Aim of the exercise: Only the lines below between the ones containing "Credits (52, 1743)" and "Gigatron – Zvonilo je za popuste! (458, 1081)", inclusive, are to be reproduced, each exactly as it stands.

Records from a data collection:
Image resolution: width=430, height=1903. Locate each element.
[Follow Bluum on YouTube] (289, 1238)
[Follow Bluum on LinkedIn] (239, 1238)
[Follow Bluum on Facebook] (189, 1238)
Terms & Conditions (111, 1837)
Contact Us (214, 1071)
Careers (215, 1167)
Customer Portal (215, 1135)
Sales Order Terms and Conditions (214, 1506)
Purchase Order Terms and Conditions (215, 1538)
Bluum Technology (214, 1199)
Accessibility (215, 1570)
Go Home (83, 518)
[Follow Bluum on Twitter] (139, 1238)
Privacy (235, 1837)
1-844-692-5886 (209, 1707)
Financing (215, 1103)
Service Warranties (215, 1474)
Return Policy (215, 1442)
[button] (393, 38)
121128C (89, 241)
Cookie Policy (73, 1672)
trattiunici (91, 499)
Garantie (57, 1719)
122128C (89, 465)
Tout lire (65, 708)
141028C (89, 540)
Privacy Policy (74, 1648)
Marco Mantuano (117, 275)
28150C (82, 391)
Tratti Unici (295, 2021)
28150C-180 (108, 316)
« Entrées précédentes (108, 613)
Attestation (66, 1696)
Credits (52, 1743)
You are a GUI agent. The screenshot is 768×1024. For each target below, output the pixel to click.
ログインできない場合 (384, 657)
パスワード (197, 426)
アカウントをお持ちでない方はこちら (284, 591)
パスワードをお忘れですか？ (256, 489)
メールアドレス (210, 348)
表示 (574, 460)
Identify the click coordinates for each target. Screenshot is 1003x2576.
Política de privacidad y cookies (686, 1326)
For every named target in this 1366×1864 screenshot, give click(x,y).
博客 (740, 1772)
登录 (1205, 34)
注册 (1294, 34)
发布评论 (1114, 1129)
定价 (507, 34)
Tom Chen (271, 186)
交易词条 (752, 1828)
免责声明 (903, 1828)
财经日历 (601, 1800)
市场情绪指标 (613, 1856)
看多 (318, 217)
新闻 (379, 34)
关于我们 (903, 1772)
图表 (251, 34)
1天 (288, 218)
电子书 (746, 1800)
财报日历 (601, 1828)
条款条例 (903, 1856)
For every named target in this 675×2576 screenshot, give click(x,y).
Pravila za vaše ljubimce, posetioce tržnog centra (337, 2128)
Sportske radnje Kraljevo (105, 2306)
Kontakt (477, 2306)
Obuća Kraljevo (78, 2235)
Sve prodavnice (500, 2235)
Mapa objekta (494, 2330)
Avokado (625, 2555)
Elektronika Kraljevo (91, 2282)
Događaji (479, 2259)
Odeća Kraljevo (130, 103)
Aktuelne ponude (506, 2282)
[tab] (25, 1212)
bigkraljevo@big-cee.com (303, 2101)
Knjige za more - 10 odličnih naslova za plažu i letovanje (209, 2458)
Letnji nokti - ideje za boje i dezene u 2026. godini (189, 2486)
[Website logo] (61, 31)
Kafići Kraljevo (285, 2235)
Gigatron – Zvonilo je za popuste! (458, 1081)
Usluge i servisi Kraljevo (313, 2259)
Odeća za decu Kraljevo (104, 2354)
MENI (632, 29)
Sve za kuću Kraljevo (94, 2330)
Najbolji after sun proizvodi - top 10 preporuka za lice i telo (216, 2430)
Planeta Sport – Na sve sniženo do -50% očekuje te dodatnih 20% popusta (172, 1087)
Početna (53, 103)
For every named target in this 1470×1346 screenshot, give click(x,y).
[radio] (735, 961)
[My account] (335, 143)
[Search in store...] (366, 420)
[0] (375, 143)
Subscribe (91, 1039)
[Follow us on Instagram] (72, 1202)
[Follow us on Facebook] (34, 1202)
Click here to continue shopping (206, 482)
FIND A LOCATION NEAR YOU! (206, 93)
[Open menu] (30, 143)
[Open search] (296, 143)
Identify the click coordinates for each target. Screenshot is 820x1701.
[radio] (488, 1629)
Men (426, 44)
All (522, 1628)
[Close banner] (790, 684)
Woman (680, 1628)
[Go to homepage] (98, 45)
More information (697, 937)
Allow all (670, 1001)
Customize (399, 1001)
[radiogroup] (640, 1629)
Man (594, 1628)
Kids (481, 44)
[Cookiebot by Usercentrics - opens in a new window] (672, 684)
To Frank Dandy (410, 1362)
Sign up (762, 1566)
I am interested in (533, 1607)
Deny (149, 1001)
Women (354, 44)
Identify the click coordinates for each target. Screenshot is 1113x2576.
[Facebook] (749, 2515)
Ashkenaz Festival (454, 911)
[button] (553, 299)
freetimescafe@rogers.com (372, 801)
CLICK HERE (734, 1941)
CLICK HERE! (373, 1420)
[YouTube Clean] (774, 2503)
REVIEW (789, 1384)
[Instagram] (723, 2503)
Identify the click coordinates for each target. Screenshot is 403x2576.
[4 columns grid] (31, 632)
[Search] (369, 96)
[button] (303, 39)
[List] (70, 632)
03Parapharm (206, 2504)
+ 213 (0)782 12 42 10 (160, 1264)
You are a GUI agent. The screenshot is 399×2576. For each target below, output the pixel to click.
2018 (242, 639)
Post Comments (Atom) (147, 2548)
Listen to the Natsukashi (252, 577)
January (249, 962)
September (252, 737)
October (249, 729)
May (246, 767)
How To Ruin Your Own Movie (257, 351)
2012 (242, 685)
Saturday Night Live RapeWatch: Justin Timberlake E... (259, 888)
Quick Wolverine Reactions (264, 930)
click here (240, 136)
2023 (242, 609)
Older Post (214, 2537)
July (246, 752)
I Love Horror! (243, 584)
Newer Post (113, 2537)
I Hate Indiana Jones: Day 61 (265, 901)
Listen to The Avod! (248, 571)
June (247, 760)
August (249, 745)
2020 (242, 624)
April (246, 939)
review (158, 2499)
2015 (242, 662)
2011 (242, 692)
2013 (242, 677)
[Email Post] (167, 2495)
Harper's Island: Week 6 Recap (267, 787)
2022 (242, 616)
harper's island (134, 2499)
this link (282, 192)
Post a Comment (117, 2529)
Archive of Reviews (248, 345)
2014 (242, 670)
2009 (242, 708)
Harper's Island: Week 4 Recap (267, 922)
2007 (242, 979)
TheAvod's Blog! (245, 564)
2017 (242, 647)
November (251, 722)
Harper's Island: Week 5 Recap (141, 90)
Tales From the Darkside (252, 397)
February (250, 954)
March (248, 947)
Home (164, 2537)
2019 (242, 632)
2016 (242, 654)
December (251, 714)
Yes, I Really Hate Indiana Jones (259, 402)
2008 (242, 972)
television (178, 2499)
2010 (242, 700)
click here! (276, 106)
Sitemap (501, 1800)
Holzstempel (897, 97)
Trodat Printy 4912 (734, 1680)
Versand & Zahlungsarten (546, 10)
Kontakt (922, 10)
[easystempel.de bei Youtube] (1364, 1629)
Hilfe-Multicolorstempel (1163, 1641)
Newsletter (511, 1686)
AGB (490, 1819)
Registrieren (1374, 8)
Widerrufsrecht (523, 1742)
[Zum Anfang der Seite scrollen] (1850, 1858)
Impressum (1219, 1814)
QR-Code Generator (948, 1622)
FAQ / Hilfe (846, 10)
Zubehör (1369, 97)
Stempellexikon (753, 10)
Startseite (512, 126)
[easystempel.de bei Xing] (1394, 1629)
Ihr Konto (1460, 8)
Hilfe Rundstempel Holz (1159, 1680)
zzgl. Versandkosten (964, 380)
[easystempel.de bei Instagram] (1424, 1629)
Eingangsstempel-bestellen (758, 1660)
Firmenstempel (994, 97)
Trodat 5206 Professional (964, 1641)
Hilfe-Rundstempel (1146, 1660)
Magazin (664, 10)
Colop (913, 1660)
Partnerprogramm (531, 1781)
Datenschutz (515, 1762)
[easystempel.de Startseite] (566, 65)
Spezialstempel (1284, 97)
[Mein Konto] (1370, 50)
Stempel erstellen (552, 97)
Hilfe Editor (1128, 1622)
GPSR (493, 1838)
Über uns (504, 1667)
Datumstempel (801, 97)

Task answer:
Credits (52, 1743)
You are a GUI agent. The screenshot is 768×1024. For each target below, output the pixel to click.
ログインできない場合 (384, 657)
パスワード (197, 426)
アカウントをお持ちでない方はこちら (284, 591)
パスワードをお忘れですか？ (256, 489)
メールアドレス (210, 348)
表示 (574, 460)
Identify the click coordinates for each target. Screenshot is 1003x2576.
Política de privacidad y cookies (686, 1326)
For every named target in this 1366×1864 screenshot, give click(x,y).
博客 (740, 1772)
登录 (1205, 34)
注册 (1294, 34)
发布评论 (1114, 1129)
定价 (507, 34)
Tom Chen (271, 186)
交易词条 (752, 1828)
免责声明 (903, 1828)
财经日历 (601, 1800)
市场情绪指标 (613, 1856)
看多 (318, 217)
新闻 (379, 34)
关于我们 (903, 1772)
图表 (251, 34)
1天 (288, 218)
电子书 (746, 1800)
财报日历 (601, 1828)
条款条例 (903, 1856)
For every named target in this 675×2576 screenshot, give click(x,y).
Pravila za vaše ljubimce, posetioce tržnog centra (337, 2128)
Sportske radnje Kraljevo (105, 2306)
Kontakt (477, 2306)
Obuća Kraljevo (78, 2235)
Sve prodavnice (500, 2235)
Mapa objekta (494, 2330)
Avokado (625, 2555)
Elektronika Kraljevo (91, 2282)
Događaji (479, 2259)
Odeća Kraljevo (130, 103)
Aktuelne ponude (506, 2282)
[tab] (25, 1212)
bigkraljevo@big-cee.com (303, 2101)
Knjige za more - 10 odličnih naslova za plažu i letovanje (209, 2458)
Letnji nokti - ideje za boje i dezene u 2026. godini (189, 2486)
[Website logo] (61, 31)
Kafići Kraljevo (285, 2235)
Gigatron – Zvonilo je za popuste! (458, 1081)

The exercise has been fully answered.